Commenting on quality, Dr. Jacobs notes, “There is limited information available governing best practices for implant retrieval labs. One fundamental is that all existing privacy statutes and IRB regulations must be followed. As far as specimen care, everything must be carefully labeled and stored appropriately. Also, you will want a comprehensive database in order to draw correlations between clinical performance and the structure and appearance of the implant.”

Drawing on his work for an example of implant retrieval success, Dr. Jacobs says, “In doing autopsy retrieval studies of total hip replacements, we noticed that certain implants used in the femur that didn’t have circumferential porous coating were associated with channels where debris migrated from the joint to the shaft of the femur, leading to bone loss. The device industry responded and now nearly all the implants available are circumferentially coated. Another example involves joint replacement components which have multiple pieces assembled interoperatively by surgeons. We learned that some connections didn’t perform well, and in fact exhibited considerable corrosion. By studying the retrieved components we were able to better understand the factors that led to the corrosion. As a result, the industry modified the design parameters and decreased the prevalence of corrosion of these multipart devices. Then there is the wear issue that is a common failure mechanism in many devices. The work of implant retrieval labs has allowed the industry to gain a deeper understanding of the process and then make implants less susceptible to oxidative degradation.”

So what do implant retrieval specialists fantasize about on their coffee breaks? Muses Dr. Jacobs, “It would be great to have a national registry effort in this area. In Northern Europe and elsewhere there are registries of patients that have had total joint replacements, so researchers can track their progress and determine the failure rate. They have the ability to determine failure rates in a large population. It would be nice to have an implant retrieval registry where large numbers of devices are available in centralized labs that can collect them and perform detailed analyses. And, if coordinated with a clinical registry, it would be very powerful indeed. Unfortunately, it would be a cumbersome, not to mention expensive, project.”
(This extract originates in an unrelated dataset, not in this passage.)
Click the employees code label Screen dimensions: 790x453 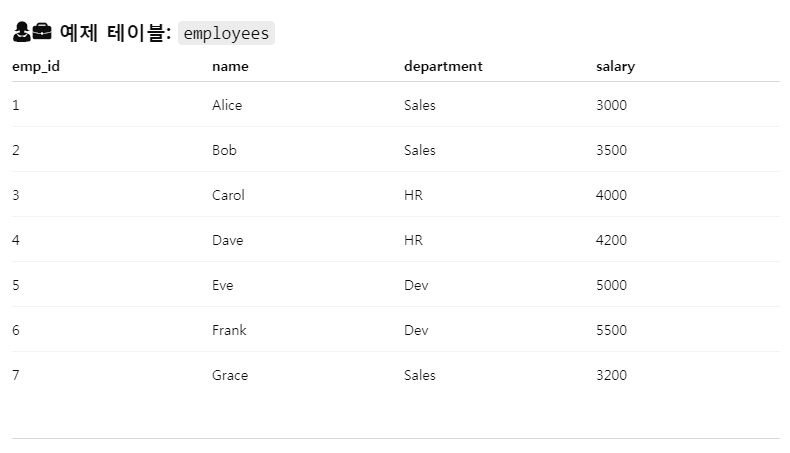tap(226, 33)
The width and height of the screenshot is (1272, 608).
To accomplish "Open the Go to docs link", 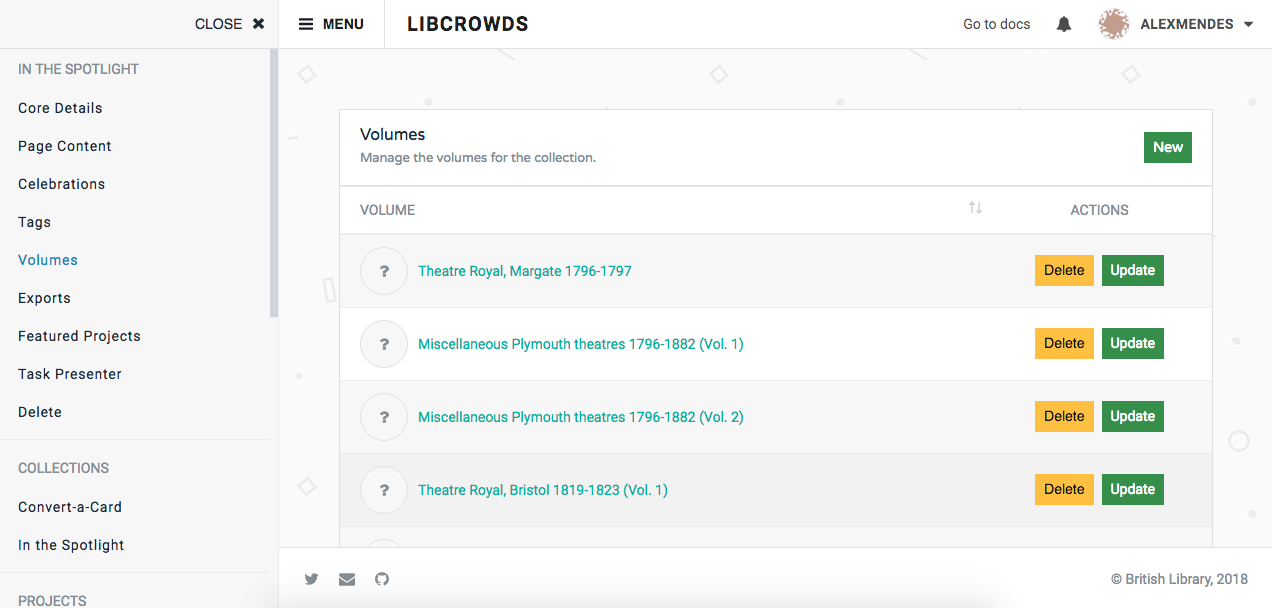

For the average surgeon knee-deep in the OR and in practice management issues, implant retrieval may not be on his or her radar screen. To those surgeons Josh Jacobs says, “Implant retrieval is a very exciting area to be a part of. You can collaborate with the labs by providing retrieved tissue and devices as well as the corresponding clinical information. This is interdisciplinary research requiring a team effort. From pathologists to surgeons to clinical research specialists and materials scientists, everyone has a specific, valuable role to play. In particular, orthopedic surgeons can bring clinical relevance to the findings. There is also the satisfaction of knowing that by participating in the process we can help to learn how devices perform. Timely dissemination of knowledge gained from retrieval studies helps to provide clinicians with a more scientific rationale for the devices they select for their patients.”

So for those surgeons who don’t have the time to invent, but want to make an impact on the wider field of orthopedics, get involved with an implant retrieval lab…you may have an impact on implant design that results in better-performing, longer-lasting implants.